Кларисса покачала головой.
— Нет. Это не правильно. Если у вас нет для меня работы, мне надо искать ее в другом месте. И я не могу оставаться здесь, пока ищу ее. Вы знаете это не хуже меня.
— Я ничего подобного не знаю, — сказал он легкомысленно.
Он наклонился вперед и мгновение шурудил кочергой в камине. Дипломатия никогда не была сильной стороной Тревора, он прекрасно понимал, что следующие несколько минут должен действовать осторожно. Его тон был небрежным и дружелюбным:
— На самом деле, я рассчитывал направить вам более официальное приглашение, теперь, когда вы увидели Моркрофт-Коттедж. Вы вошли в логово дракона и обнаружили, что там не так уж страшно. Почему бы вам не остаться ненадолго в качестве моей гостьи? Это достаточно приятное место.
Она снова посмотрела на него.
— О, это великолепное место! — быстро сказала она. — Вы знаете, что причина не в этом… это не имеет никакого отношения… о, конечно же, мнe незачем вам объяснять!
— Вы говорите о приличиях. — Мистер Уитлэч снова расслабился в кресле, одной рукой подавив замысловатый зевок. — Я никогда не думаю о них.
Маленькие ручки Клариссы сжались на коленях.
— Зачем вам думать о них? Вы — мужчина. Как бы долго я ни оставалась под вашим кровом, ваша репутация не пострадает. — Она мрачно посмотрела в огонь. — Для меня все по-другому. Мне не нужно говорить вам, насколько по-другому. Вы сами понимаeтe, насколько это невозможно.

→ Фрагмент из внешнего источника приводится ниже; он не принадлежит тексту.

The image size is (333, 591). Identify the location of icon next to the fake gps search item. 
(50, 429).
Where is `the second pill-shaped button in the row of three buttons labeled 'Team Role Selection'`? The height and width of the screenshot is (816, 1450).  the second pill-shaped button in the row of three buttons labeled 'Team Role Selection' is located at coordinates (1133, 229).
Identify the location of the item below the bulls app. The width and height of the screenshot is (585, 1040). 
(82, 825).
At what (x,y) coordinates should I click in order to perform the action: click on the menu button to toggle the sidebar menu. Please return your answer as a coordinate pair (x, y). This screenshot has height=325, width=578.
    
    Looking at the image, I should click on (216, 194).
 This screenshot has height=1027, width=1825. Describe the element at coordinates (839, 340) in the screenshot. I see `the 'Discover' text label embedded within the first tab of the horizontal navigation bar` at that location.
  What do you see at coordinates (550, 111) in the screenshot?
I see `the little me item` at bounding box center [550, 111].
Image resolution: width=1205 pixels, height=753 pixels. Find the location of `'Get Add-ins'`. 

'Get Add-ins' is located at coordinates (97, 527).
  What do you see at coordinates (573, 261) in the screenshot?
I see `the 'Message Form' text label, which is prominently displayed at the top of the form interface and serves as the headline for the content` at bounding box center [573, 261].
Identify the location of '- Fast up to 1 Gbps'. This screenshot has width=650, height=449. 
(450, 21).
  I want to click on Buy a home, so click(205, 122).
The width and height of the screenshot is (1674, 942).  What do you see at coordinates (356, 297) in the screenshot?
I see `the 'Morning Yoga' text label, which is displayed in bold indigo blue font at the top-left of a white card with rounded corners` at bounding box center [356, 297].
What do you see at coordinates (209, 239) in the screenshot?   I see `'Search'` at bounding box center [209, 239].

Треворy хотелось сказать, что он на самом деле думает — нет смысла защищать ее честное имя. У нее его никогда не было! Нелепo вкладывать усилия в «спасение» репутации, которую ее рождение навсегда поставило за пределы приличий. Но он прикусил язык. Сейчас не время для откровенности. Он должен направить ее мысли по другому пути.
— Вы страшитесь теней, мисс Финей. Оцените, насколько ваше положение уже улучшилось! Надеюсь, я не покажусь слишком тщеславным, но не могу избавиться от ощущения, что приятнее быть гостьей Тревора Уитлэча, чем узницей Ла Джанетт.
Слабая улыбка изогнула уголки ее рта.
— Да, это правда. Но я не могу оставаться в гостях у Тревора Уитлэча бесконечно.
— Ну, не знаю, почему бы и нет. — Он протянул ноги в ботинках к огню. — Я, видите ли, очень богатый человек. Об этом нельзя упоминать — лишь Бог ведает почему! — но в данных обстоятельствах я обязан подчеркнуть этот факт. Пусть вам не кажется, что ваше присутствие создает для меня трудности.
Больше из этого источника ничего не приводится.